Jacques Tramson, Tramson pour tout la plupart et Tram pour quelques uns est éducateur à Barbès depuis un bout de temps. C'est la troisième fois que l'auteur narre ses aventures, d'abord dans «
Rebelles de la nuit » en 1987, puis en 1993 ça été «
La porte de derrière », et enfin celui-ci, «
Quand la ville mord » en 2006. Depuis 2019, les trois romans sont regroupés dans «
Barbès Trilogie ».
Tram connait Barbès par coeur, ses misères et ses gloires, les vivants comme les morts. C'est un personnage d'une rare humanité. Dire qu'il défend la veuve et l'orphelin n'a rien de caricatural, il s'échine à rattraper des gosses et des ados, à les sortir de la zone, du crack, de la prostitution, de tous les maux qui gangrènent ce quartier parisien qui n'a rien à vendre ni à montrer que son caniveau.
L'histoire est aussi banale que sordide : Sara arrive du Congo la tête pleine de rêves, se retrouve dans un squat de Barbès, dépendante de Brigitte et Omar, un couple de proxénètes. Au cours de ce bref roman, on la voit lutter pour garder la tête haute, rester fière.

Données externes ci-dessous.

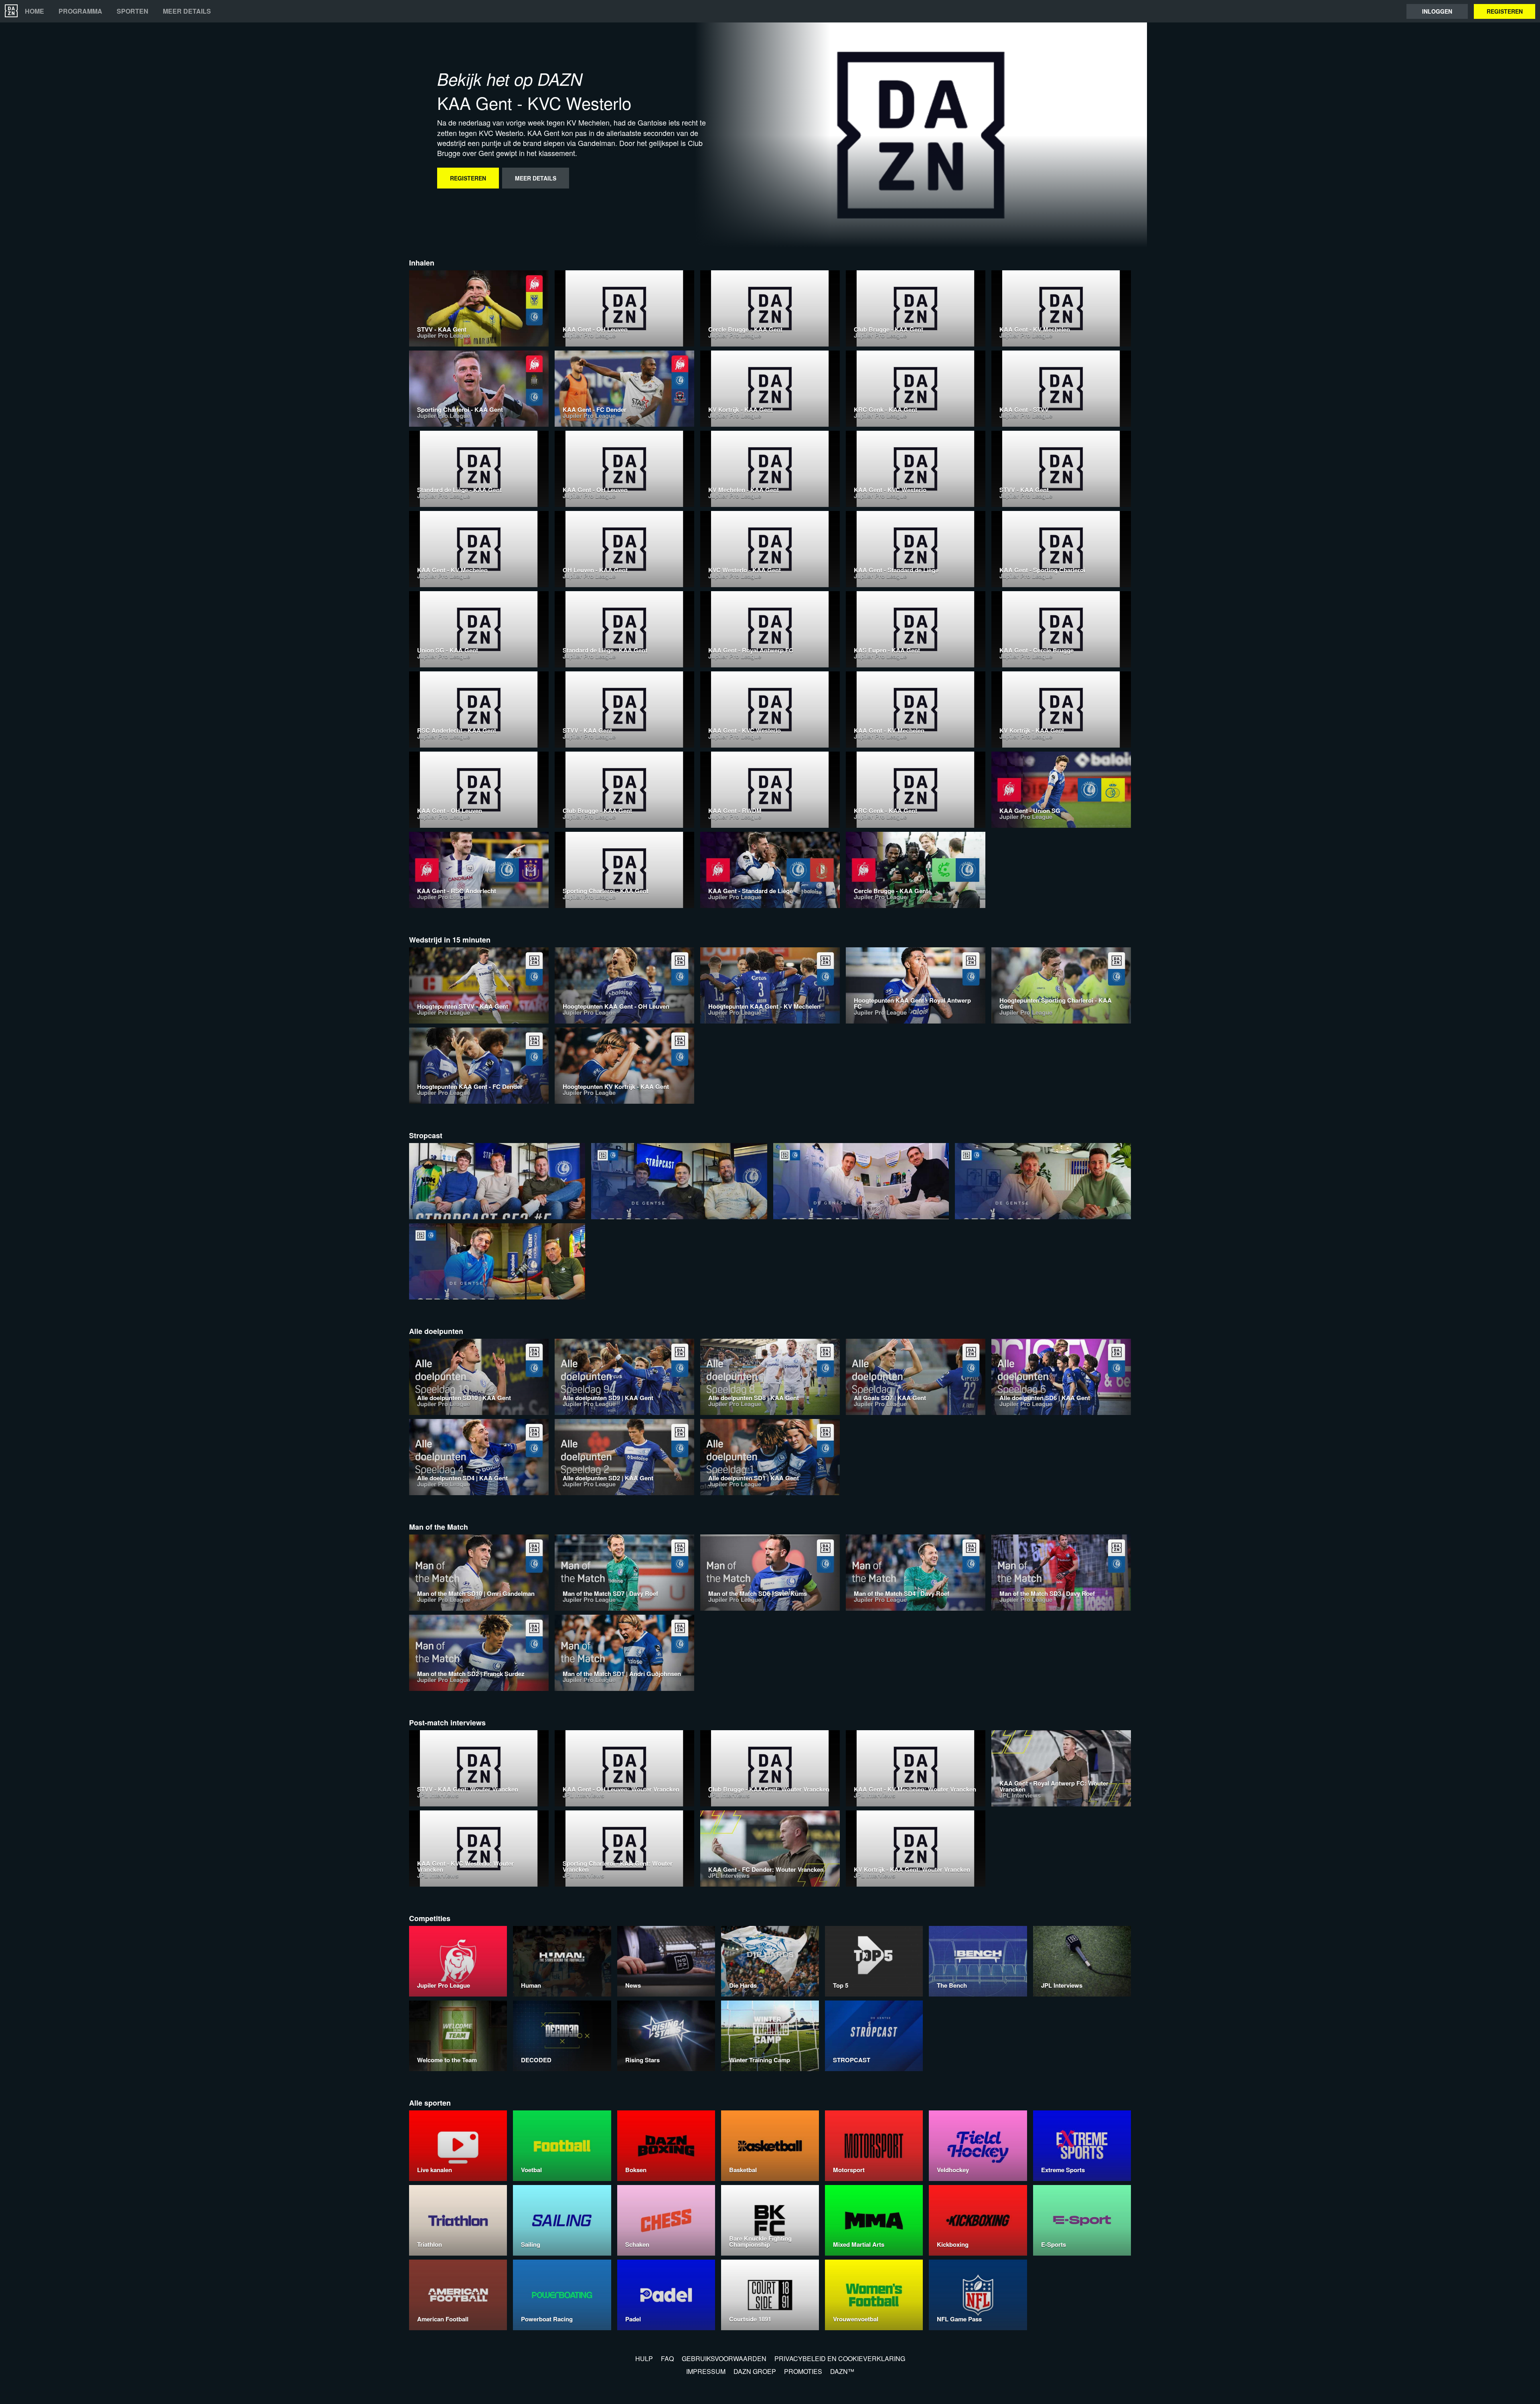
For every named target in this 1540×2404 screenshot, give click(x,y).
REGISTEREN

Sara a pour héros Pollock, et surtout Basquiat dont l'ombre plane du début à la fin, elle dessine entre deux passes, peint dès qu'elle peut avec ce qu'elle trouve ; jusqu'à ce que sa colocataire et amie soit assassinée. Alors le roman se transforme en fuite, en vengeance ; la tête de Sara est mise à prix.
C'est vers Tramson qu'elle va se tourner, il peut l'aider à s'éloigner de Barbès, à dégager du trottoir. Quitte à dépasser outrageusement ses attributions d'éducateur en employant des moyens qui ne laisse guère le choix aux adversaires.
Marc Villard est un romancier et un nouvelliste talentueux et prolifique, c'est également un grand styliste. Il est bon de rappeler qu'il a débuté en littérature dans les années 70-80 avec des recueils de poèmes. Il y a des passages, des phrases où ça tombe comme une évidence. Il a une écriture d'une aisance quasi insolente, parler de musique des mots n'est pas un cliché, c'est scandé comme du rap, saccadé comme du be-bop.
Comme souvent dans ses livres, «
Quand la ville mord » propose une vision, un regard sur Paris loin d'Instagram. La ville apparaît telle qu'elle est, cradingue, cruelle. Chez Villard, la géographie n'est pas qu'un décor, la ville, Paris, Barbès font intimement partie du livre, le quartier est un personnage, au même titre que Sara et Tramson, Zina et Cooper ou encore Mario et Kaba. Ça peut se lire avec une carte du quartier, et/ou avec Streetview sur le téléphone, comme ça on a le dédale de Barbès sous les yeux. Et bien sûr avec la musique à fond : presque à chaque page, les
Art Pepper, Elvis Presley, Dennis Bovell, Bill Hurley et d'autres, posent leurs voix, jamais de tocards, que des cadors.
On peut très bien lire «
Quand la ville mord » sans connaître les deux autres, c'était mon cas il y a peu. C'est vrai qu'à lire les trois, on voit Tramson prendre quelques rides et une trâlée de coups, Pigalle se lézarder et s'enfoncer, pendant que l'écriture et le style de Villard se modifient, se bonifient.
Lisez «
Quand la ville mord », mieux, lisez «
Barbès Trilogie », ce sera trois fois plus de plaisir et puis comme ça vous ferez connaissance avec Abdullah le sage. Il n'existe aucune bonne raison de refuser de lire ces trois cents soixante-dix pages puissantes.